> _Passage for review_
There’s a certain honor and glory in being a workaholic in their eyes.
That’s what they live and breathe. They don’t know how to live life any other way.
And this even includes those who are rich or financially independent.
They are pure conformists with no independent thinking.
They are very simple and can only talk about simple practical things. Even among the educated Asians, there is still no independent thinking
There seems to be a rigid singularity in their mentality and train of thought. It seems that they view things from a 2 dimensional thinking pattern.
Note: Please do not accuse me of generalizing. Over 99 percent of Asians are pure conformists and followers who strive to be ALIKE, not different. Therefore, it is accurate to generalize them, since they already “generalize themselves” by strictly conforming to societal standards.
🍋 They measure everything by its practical worth
[…] Even in the USA, when my parents’ Taiwanese friends learned that my dream was to pursue acting, they quickly discouraged it, labeling it as “useless and impractical” because such a path leads to an unstable income or little or no income at all.
[…] To them, making money is a practical value that is of far higher importance than love, passion or following one’s heart.
[…] the matters of the heart and soul are of a dimension that aren’t part of their shallow materialistic paradigm.
To me, that’s just insane. I've always believed that the purpose of life is to enjoy it.
And if you don't, then it's a wasted life, no matter how much you attain materially.
In short, I'd rather be broke doing what I love, than make a good living not doing what I love.
[But] Taiwan, like other Oriental countries, is a robot society engineered strictly to make money and fuel the world’s economy.
[…] They “live to work” so no matter how well-off they are, their purpose of life is still to work hard, even if they’re already rich.
And thus, its citizens become like busy-bee ants laboring perpetually for that purpose.
🍋 Four characteristics of Asians (J.A.S.C.)
[…] They typically exhibit these 4 unpleasant characteristics:
J: Judgmental (Black-and-white mentality)
They are quick to judge and jump to conclusions, even about things they aren’t qualified in and know nothing about, especially about people who are different than them.
They fear the unknown […] Rather than listen and ponder a situation they don’t understand, they prefer to judge and lecture others, often in an overly righteous tone […]
A: Angry (Quick-tempered)
Their voice sounds like they are perpetually angry. And no, that’s not just “how they talk” as some try to excuse it.
It reflects a deeper nature of theirs, which is evident by how quick-tempered and excited they get over little things.
S: Strict (Uptight)
They are very strict, anal-retentive and militaristic in living and pushing upon others their black-and-white view of what’s right and proper, even in little things […]
Even if their “proper” way is illogical or inappropriate for the situation, or unnecessary, it’s all they know and so they will still follow it simply because “it’s the way”.

> _Work order 1_
According to the blog excerpt, why did the Taiwanese friends discourage the dream of pursuing acting? Answer in one to three sentences.
The entries that come next are unrelated to the blog excerpt.

> _Data section_
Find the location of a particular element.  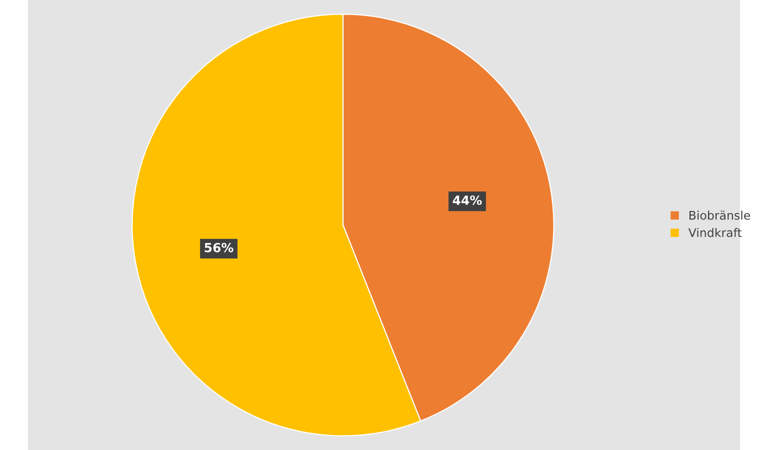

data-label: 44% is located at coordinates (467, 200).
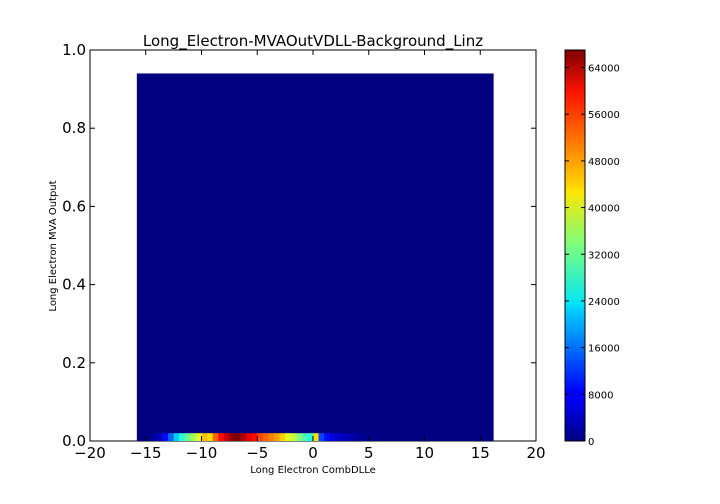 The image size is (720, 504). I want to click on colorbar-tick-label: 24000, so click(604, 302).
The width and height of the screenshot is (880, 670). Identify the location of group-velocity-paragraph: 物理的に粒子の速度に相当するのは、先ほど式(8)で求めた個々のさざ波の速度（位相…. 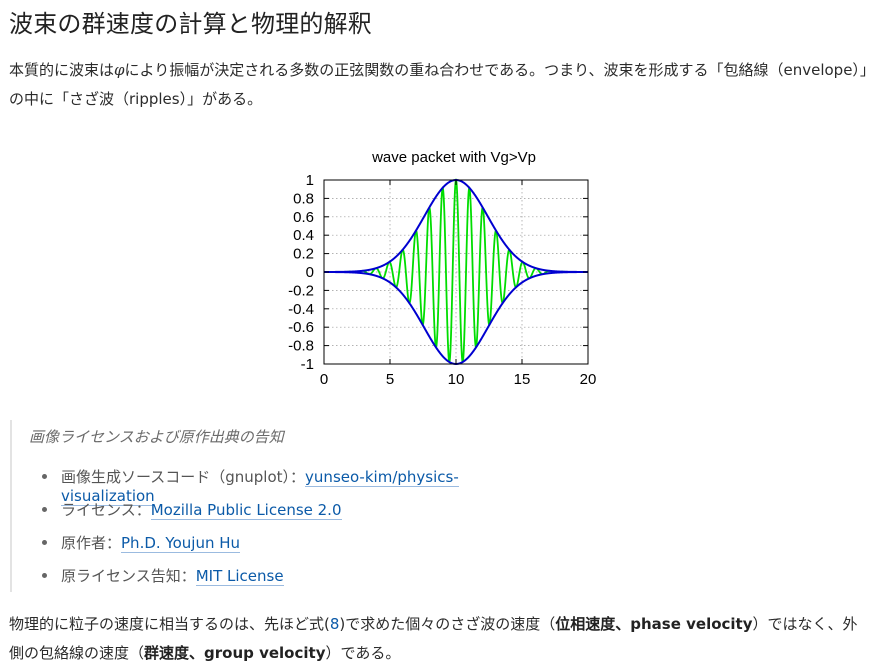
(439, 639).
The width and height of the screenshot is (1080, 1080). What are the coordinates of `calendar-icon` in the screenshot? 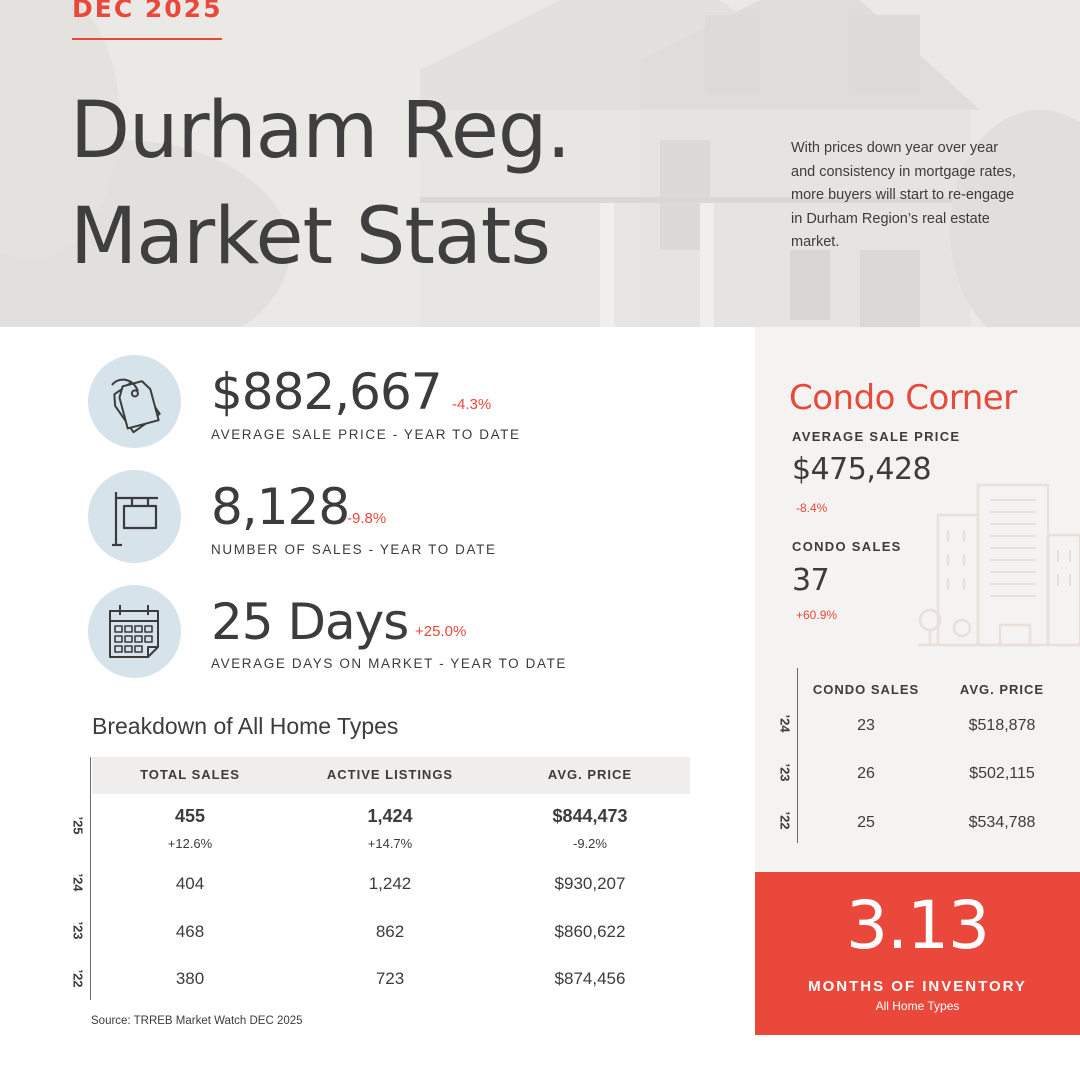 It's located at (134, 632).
...
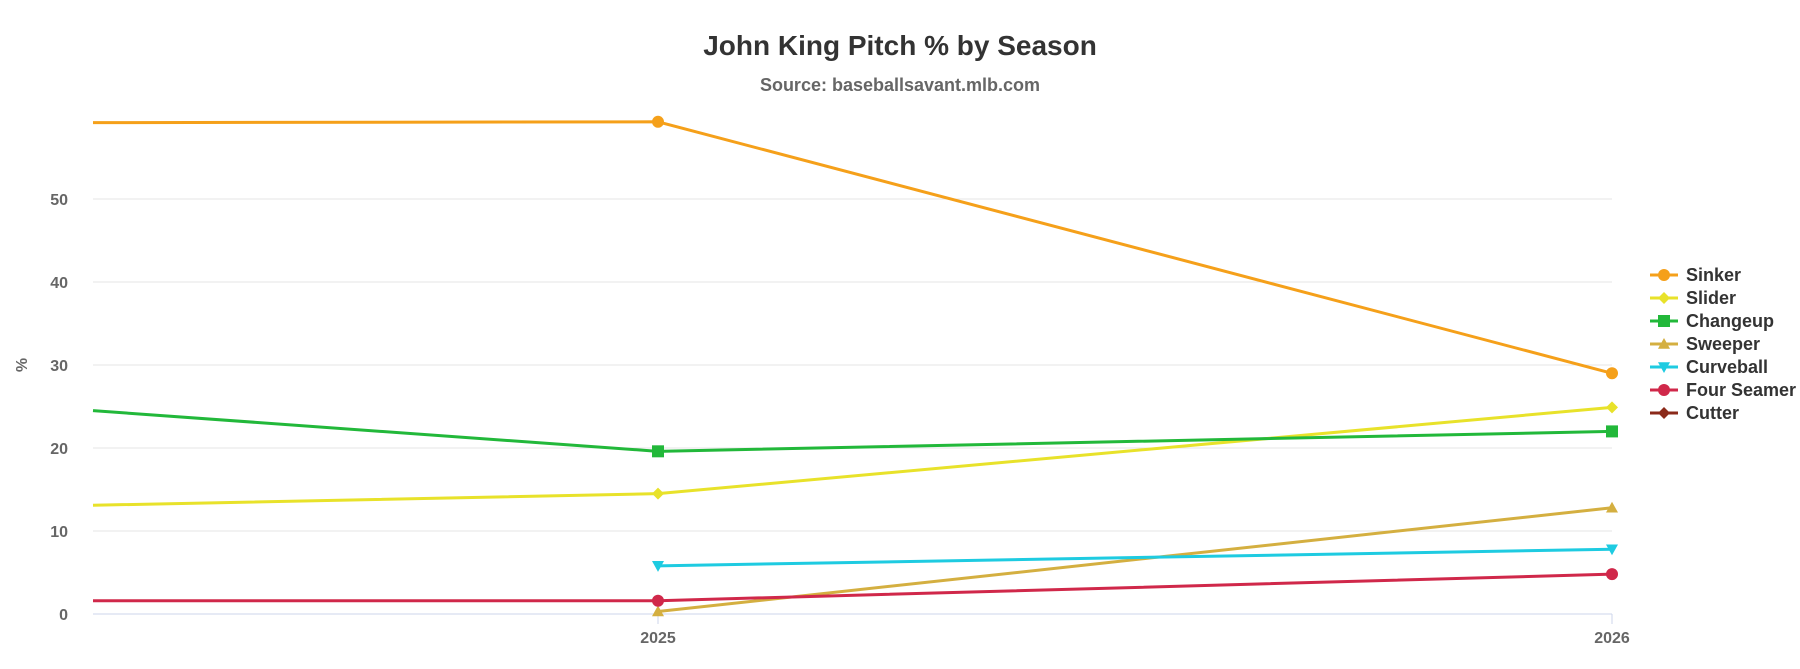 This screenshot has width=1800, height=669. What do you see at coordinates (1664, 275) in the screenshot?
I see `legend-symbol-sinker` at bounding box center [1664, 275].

> _Work order 2_
Could you rewrite the entries as a Markdown table with columns n and Line? Start at the line that contains "Find the location of a particular element." and end at the line that contains "(439, 639).". Give one numbered row per line, skip blank lines, and leave the pictures out.

> _Task output 1_
They called acting "useless and impractical" because that path leads to an unstable income or to little or no income at all.

> _Task output 2_
| n | Line |
|---|---|
| 1 | Find the location of a particular element.   |
| 2 | data-label: 44% is located at coordinates (467, 200). |
| 3 |  The image size is (720, 504). I want to click on colorbar-tick-label: 24000, so click(604, 302). |
| 4 | The width and height of the screenshot is (880, 670). Identify the location of group-velocity-paragraph: 物理的に粒子の速度に相当するのは、先ほど式(8)で求めた個々のさざ波の速度（位相….  |
| 5 | (439, 639). |